Federal Income Tax Consequences

        The federal income tax consequences of an option offering under the Purchase Plan, and the exercise thereof and the disposition of shares so acquired are summarized below. The Company expresses no opinion as to the tax consequences of an option offering, an exercise, or a disposition of shares acquired as to any particular employee. The funds deducted from the employee's pay are included in the employee's ordinary compensation and will be taxable in the year in which earned. The options granted under the Purchase Plan, however, are intended to qualify as options granted under Section 423 of the Internal Revenue Code, and, in general, the employee will not realize taxable income at the time of grant, or option exercise and purchase of shares. Upon disposition of the shares acquired upon exercise of an option granted under the Purchase Plan (provided they are held for at least 2 years after the Grant Date and 1 year after the Exercise Date), the employee will realize ordinary income on the disposition to the extent of the lesser of (1) the amount by which the fair market value of the stock at the time the option was granted exceeded the option price, and (2) the amount by which the fair market value of the stock at the time of disposition of the stock exceeded the price paid. Any further gain is taxed as capital gain. Where an employee sells the stock before the expiration of the required holding period, he realizes ordinary income (compensation) to the extent of the difference between the option price and the fair market value of the stock at the date the option was exercised. The Company is entitled to a tax deduction to the extent the employee recognizes ordinary income subject to the limitations of Section 162(m) of the Internal Revenue Code.

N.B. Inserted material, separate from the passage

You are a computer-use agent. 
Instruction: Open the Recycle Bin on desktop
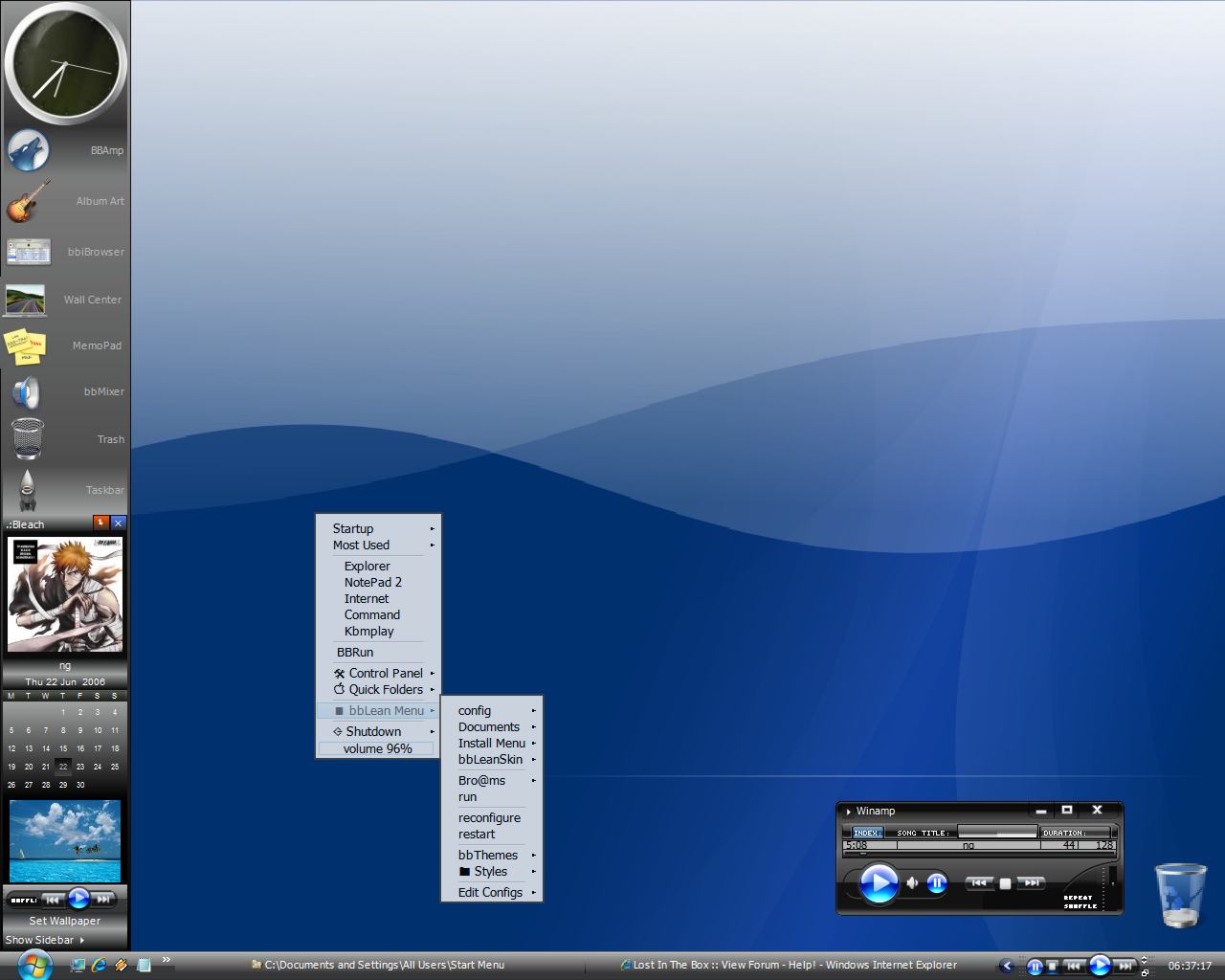pyautogui.click(x=1180, y=895)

Interest of Directors, Nominees and Executive Officers

        Non-employee directors are not eligible to participate in the Purchase Plan. All employee directors and executive officers are eligible to participate, however, except as set forth in the above described limitations in the Purchase Plan, it is not possible to identify which of such persons will elect to participate in offerings under the Purchase Plan or the extent of their participation, because this will be determined in the future to the extent the Company makes an offering and then to the extent the person elects to participate. For the offer that ended May 31, 2003, a total of 133 employees participated of which 2 were executive officers. A total of 51,173 shares were purchased having a value (based on the difference between the price paid and the market price of the stock

19



at that date) of $69,083.55, of which amount 1,454 shares having a value of $1,962.90 were purchased by executive officers.

Plan Category
  Number of Securities to be Issued Upon Exercise of outstanding Options, Warrants and Rights
  Weighted Average Per Share Exercise Price of Outstanding Options, Warrants and Rights
  Number of Securities Remaining Available for Future Issuance Under Equity Compensation Plans (Excluding Securities Reflected in the First Column)
 
Equity Compensation Plans Approved by Security Holders   1,759,387   $ 9.25   954,023  
Equity Compensation Plans Not Approved by Security Holders   23,563 (1) $ 12.95 (1) 5,939 (2)
Total   1,782,950   $ 9.30   959,962  

(1)
The Company has issued options pursuant to a contract to Arnold Allen, former President of the Company (see "Election of Directors—Directors Compensation" page 10).

(2)
The Company has also established The Florence Richardson Award pursuant to which annually one employee of the Company selected by a committee of employees for outstanding achievement to receive an award of shares of Common Stock of the Company having a market value of $5,000.

Stockholder Vote

        The affirmative vote of the holders of shares possessing a majority of the voting power present in person or represented by proxy and entitled to vote at the meeting is required to adopt the proposed amendment to the Purchase Plan. The amendment to the Purchase Plan and all options granted thereunder will terminate and become null and void if the amendment to the Purchase Plan is not approved by the stockholders.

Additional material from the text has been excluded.